I’m a bit of a data nut, and I enjoy looking for new and interesting ways to find and visualize information. This is especially true for finding new ways to monitor the various conversations happening across social media web sites. There are new monitoring tools appearing every day, more than I could ever hope to have time to evaluate. I’ve written about monitoring solutions many times on this blog with posts about monitoring online conversations, monitoring dashboards, monitoring real-time information on Twitter, and more. I thought that it would be a good time for another post to highlight a few more tools for monitoring online conversations. I recently found Ken Burbary’s Wiki of Social Media Monitoring Solutions, which has almost 100 social media monitoring tools listed, so I thought that I would evaluate a few of the solutions on his list to find a couple that provide interesting information. Most of the tools available do a pretty good job of finding the posts that match your search terms, so I focused on a couple of the solutions that provide some additional value or analysis of the results.
We recently made a couple of announcements about an upcoming event called Ignite Portland, so I decided to use it as my test case for these monitoring solutions. It’s a good test case because we’ve been doing the event for a couple of years, so it has plenty of history and the recent announcement generated some buzz this week, but the volume is fairly manageable.
This service is yet another Twitter monitoring solution. While twazzup shows the obvious information (tweets mentioning your search terms), it also has sections on the page for most popular links, contributors, a tag cloud and suggested users. I found the results to be very accurate and relevant, but it’s the little touches that make this site so interesting. You can mouse over avatars and links to get more relevant information. For example, if you mouse over a user link, it gives you a list of tweets about your topic from that user, along with number of followers, location, bio and other information, as well as a “follow” button in case you want to follow that user.

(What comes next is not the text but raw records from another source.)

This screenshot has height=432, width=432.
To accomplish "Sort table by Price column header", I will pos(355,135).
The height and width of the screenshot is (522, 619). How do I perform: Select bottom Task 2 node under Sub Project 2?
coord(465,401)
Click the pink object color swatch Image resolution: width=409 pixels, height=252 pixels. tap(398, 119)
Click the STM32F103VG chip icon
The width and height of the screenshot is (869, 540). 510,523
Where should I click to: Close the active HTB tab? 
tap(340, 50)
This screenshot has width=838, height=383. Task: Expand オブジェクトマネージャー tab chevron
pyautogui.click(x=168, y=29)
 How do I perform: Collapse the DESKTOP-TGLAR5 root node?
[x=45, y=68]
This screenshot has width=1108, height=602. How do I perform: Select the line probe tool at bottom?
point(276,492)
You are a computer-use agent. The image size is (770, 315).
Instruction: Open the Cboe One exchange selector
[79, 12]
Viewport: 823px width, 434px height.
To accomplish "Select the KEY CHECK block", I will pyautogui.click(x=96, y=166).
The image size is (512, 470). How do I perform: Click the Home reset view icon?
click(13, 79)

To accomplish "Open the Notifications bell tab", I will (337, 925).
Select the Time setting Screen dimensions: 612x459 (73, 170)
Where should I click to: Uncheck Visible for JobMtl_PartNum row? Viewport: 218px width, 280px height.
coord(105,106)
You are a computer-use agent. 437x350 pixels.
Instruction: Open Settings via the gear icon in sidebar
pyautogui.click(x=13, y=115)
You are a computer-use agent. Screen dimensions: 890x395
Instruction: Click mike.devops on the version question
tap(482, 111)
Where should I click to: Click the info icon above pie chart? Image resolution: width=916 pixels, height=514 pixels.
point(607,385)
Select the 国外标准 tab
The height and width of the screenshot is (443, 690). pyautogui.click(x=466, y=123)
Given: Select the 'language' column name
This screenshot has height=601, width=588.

If you mouse over a link, it shows you a list of users who posted the link to Twitter.
The downside is that the Twitter search results are currently limited to around nine days, so it is great for monitoring recent information, but it would not be a good solution for low-volume searches or for looking over longer periods of time. However, this is a limitation of Twitter itself, which services like this one have to live with.
Social Mention is a more comprehensive search that looks across blogs, Twitter, images, video, and more. Pay special attention to the links right above the search box on your results page. By default, searches return results from blogs, but you can also hit the links to return results from microblogs (Twitter, etc.), images, etc. Data junkies like me will probably want to select the “all” link. The best thing about Social Mention is all of the analysis that it provides about the data. You can see sentiment (positive, neutral, negative), top keywords, top users, top hashtags and more. Even better than just being able to see the information on the web site is that they give you several cuts of the data as CSV download files that you can save for later.
The biggest downside to Social Mention is that it still has a few issues to iron out with how some search engines handle special operators, like “OR”. While my OR search worked fine in certain parts of the site, it resulted in a large number of false positives in other areas. If you spend a few minutes tweaking your search and are careful not to use any complex searches, you should be able to work around these types of issues. It also appears have the same Twitter limitations as twazzup, and I noticed some other intermittent flakiness, but was willing to live with it, since the results were so interesting.
What are your favorite monitoring solutions?